Rétrospectif
Salon littéraire du 20 juin 2009
Voici un compte-rendu bref d’une soirée extraordinaire :
La première soirée francophone attire du monde, quand même ! Des Berlinois, des Italiens (berlinois), des Hongroises (hongroise et berlinoise).
Jacqueline Chénieux-Gendron et François Gendron sont à Berlin, pour une première visite 20 ans après la chute du mur. Le soir avant, nous sommes all´es au Staatsoper pour Salomé de Richard Strauss. Performance magnifique, mais mise en scène ancienne, que j’ai dû voir déjà à l’âge de 13 ans, peut-être. Ensuite, ils sont allés aux musées du surréalisme, de la Brücke, à l’exposition magnifique dans la Neue Nationalgalerie.
Pendant la soirée, Jacqueline Chénieux-Gendron nous parle de la revue Pleine Marge qu’elle dirige depuis plus de vingt ans (et dont je traduis l’éditorial en allemand depuis peu), en éclairant son exposé avec de multiples images. Non seulement on dirait, en général, que, oui, un certain surréalisme « de toujours » est vivant, mais que sa visite nous ouvre aussi un peu la porte sur le monde intellectuel à Paris.
François Gendron est venu aussi, physicien et cuisinier passionné qui nous prépare des légumes et nous apporte du bon vin.
La présentation est suivie d’une discussion animée avec des questions, entre autres, sur le surréalisme en Allemagne de l’Est et sur des éventuels contacts des surréalistes avec le comique légendaire Karl Valentin.

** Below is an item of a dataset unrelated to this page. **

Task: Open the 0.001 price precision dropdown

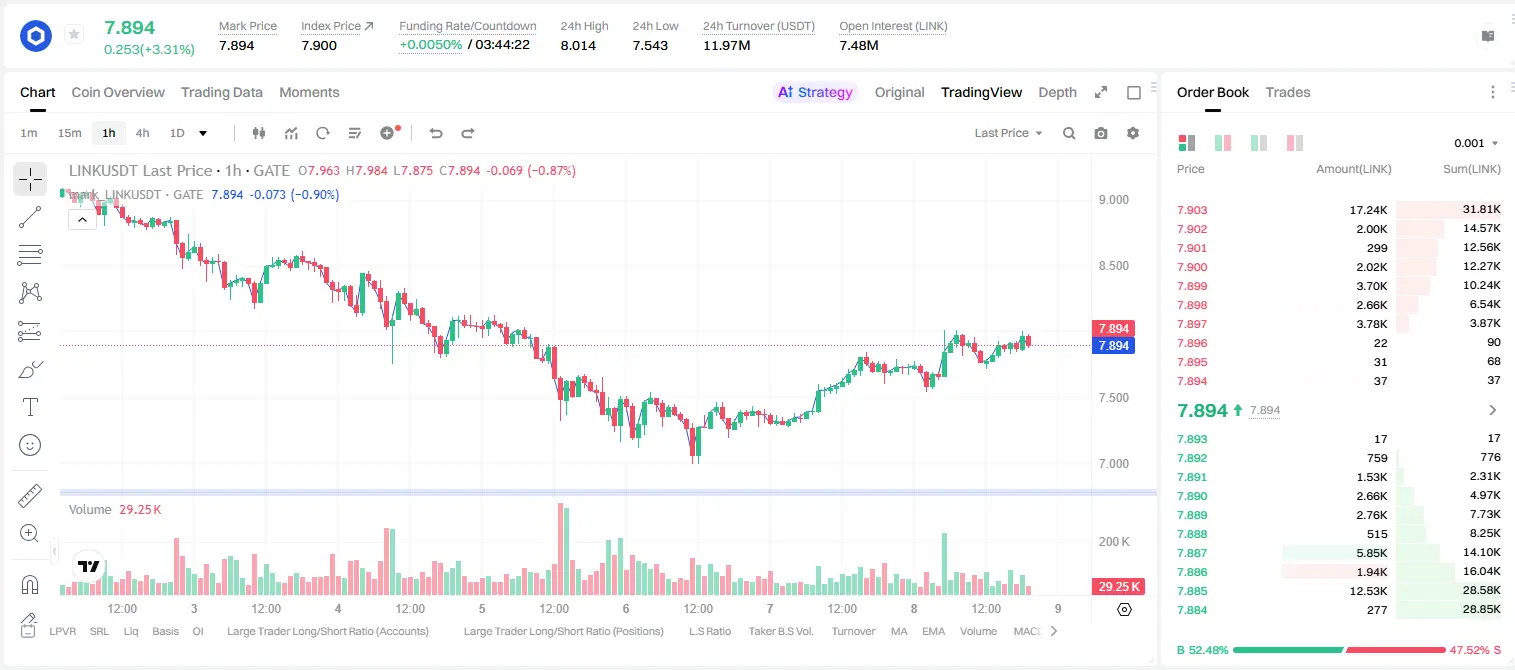Action: pos(1476,143)
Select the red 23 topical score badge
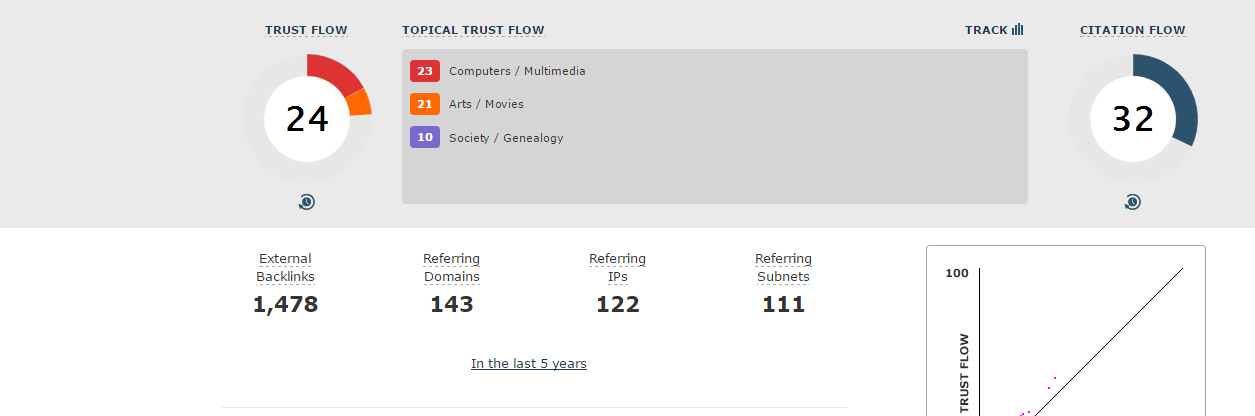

Un autre jour, Jacqueline répond, à ma question de savoir comment le surréalisme peut remplir une vie, que le surréalisme participe à tous les grands débats d’idées qui ont traversé le 20ème s, et que malgré les difficultés à admettre certaines positions, il y a là matière à rester fascinée.
Nous avions la chance d’en apercevoir quelques éléments.